I’m Catriona, an Engineering and Physical Sciences Research Council (EPSRC) Doctoral Prize Fellow at the University of Manchester. My overall research interest is in developing novel therapies for brain repair and my current project is focused on using biomaterials to increase the efficacy of a stem cell-based therapy for stroke. I recently completed my PhD on the EPSRC and MRC Centre for Doctoral Training (CDT) Regenerative Medicine programme at the University of Manchester. When I’m not in the lab, I can be found doing craft, running, scouting and cuddling my 15 year old rescue cat, Marzipan.
I’ve taken a slightly more unusual route into science in that I first studied medicine at the University of Aberdeen. My love of science and desire to help people were what motivated me to apply for medical school and I had my heart set on becoming a clinician scientist. However, as the degree become more clinical and I gained a better understanding of what being a doctor would be like, I began to doubt whether it was the right career for me. Between my 4th and 5th years, I took a year out to do an intercalated BSc (Hons) in Neuroscience with Psychology. When I initially applied for this, I was thinking it was the first step along the path to becoming a clinician scientist and unknown to me at the time, it would entirely change my career path. Beginning the BSc was definitely a steep learning curve. I went from a medical degree where I hadn’t done any basic science since 1st year into a class of final year science students with 3 years of teaching behind them. I had such a phenomenal year (in part down to the wonderfully supportive lecturers) and realised that actually, my passion was for science.
So, during my final year of medicine, I began applying for PhD programmes. The regenerative medicine programme in Manchester really appealed to me because the field is so multidisciplinary. They were specifically looking for candidates from engineering and medicine as well as basic science backgrounds. The first 6 months were taught and that was invaluable in giving me a good grounding in stem cell biology and the translation of regenerative medicine (taking therapies from the lab bench into the clinic).

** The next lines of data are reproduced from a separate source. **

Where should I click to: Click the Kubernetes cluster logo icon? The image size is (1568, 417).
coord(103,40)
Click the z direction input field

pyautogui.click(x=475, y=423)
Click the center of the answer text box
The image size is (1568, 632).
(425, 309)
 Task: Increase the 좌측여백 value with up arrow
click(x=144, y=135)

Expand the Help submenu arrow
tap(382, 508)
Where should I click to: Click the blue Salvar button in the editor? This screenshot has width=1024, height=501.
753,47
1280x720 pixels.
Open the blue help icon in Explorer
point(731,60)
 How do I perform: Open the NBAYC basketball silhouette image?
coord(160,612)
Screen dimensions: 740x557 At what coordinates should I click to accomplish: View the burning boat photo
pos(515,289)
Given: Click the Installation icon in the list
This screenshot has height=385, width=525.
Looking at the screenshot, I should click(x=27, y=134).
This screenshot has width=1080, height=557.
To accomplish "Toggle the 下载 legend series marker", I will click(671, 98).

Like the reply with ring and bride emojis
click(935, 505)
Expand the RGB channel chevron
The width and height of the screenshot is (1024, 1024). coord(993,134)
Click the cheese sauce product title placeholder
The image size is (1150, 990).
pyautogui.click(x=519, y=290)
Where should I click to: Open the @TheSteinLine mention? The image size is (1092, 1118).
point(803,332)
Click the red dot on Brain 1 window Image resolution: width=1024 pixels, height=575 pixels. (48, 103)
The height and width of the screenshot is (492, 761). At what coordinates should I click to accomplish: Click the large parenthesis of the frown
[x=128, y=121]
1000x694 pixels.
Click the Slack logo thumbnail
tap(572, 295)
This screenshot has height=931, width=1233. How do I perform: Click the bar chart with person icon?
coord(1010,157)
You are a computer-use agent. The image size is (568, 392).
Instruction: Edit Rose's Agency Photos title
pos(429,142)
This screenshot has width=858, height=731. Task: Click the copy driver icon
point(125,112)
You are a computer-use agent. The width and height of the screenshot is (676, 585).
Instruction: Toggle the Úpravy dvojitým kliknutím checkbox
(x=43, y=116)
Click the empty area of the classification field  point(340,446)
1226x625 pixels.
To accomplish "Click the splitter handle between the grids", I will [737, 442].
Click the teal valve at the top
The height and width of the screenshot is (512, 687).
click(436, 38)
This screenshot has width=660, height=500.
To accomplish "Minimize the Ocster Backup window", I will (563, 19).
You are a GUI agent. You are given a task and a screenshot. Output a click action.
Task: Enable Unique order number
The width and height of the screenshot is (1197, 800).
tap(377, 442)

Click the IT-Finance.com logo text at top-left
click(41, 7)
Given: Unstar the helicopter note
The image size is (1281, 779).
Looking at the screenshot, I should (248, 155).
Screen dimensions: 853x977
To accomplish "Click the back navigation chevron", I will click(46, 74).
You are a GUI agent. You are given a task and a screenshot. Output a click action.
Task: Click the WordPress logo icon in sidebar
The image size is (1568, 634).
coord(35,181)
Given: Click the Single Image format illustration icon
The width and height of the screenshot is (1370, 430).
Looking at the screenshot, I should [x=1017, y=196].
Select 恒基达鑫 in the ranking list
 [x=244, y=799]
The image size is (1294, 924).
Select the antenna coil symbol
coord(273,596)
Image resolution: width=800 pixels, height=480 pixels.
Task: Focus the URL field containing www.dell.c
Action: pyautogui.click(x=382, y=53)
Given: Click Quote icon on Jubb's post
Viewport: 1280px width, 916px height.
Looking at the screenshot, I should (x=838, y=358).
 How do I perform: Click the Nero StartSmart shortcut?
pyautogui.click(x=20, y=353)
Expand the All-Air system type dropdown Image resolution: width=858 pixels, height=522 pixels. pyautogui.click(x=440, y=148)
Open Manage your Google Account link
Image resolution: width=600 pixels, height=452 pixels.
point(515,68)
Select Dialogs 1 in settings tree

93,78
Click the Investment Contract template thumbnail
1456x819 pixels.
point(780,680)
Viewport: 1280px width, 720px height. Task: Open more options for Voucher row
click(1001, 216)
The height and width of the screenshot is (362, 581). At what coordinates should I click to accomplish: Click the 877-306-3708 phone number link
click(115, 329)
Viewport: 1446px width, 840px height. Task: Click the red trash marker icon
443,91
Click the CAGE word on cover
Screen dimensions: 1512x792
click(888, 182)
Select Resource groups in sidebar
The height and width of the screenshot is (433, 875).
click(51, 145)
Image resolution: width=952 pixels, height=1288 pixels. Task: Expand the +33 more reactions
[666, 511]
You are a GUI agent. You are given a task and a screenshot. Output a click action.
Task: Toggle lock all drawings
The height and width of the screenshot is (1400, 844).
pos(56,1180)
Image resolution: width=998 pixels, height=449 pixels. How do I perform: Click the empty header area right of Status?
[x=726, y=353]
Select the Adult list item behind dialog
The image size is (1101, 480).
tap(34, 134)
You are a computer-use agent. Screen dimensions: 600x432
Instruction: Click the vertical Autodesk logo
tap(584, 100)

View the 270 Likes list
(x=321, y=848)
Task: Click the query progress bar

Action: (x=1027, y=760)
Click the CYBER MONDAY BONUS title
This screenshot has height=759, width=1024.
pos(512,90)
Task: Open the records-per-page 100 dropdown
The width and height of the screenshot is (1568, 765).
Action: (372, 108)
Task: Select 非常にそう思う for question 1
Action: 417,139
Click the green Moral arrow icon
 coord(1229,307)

Looking back, I absolutely don’t regret studying medicine. Yes, if I had done a science degree straight after high school, I may already have a PhD and be a post-doc. However, having a medical degree in such a translational field of research is a big advantage as I can think from the clinical perspective as well. I also gained a number of transferable skills that I think have made me a better PhD student including communication skills, time management and how to handle stress.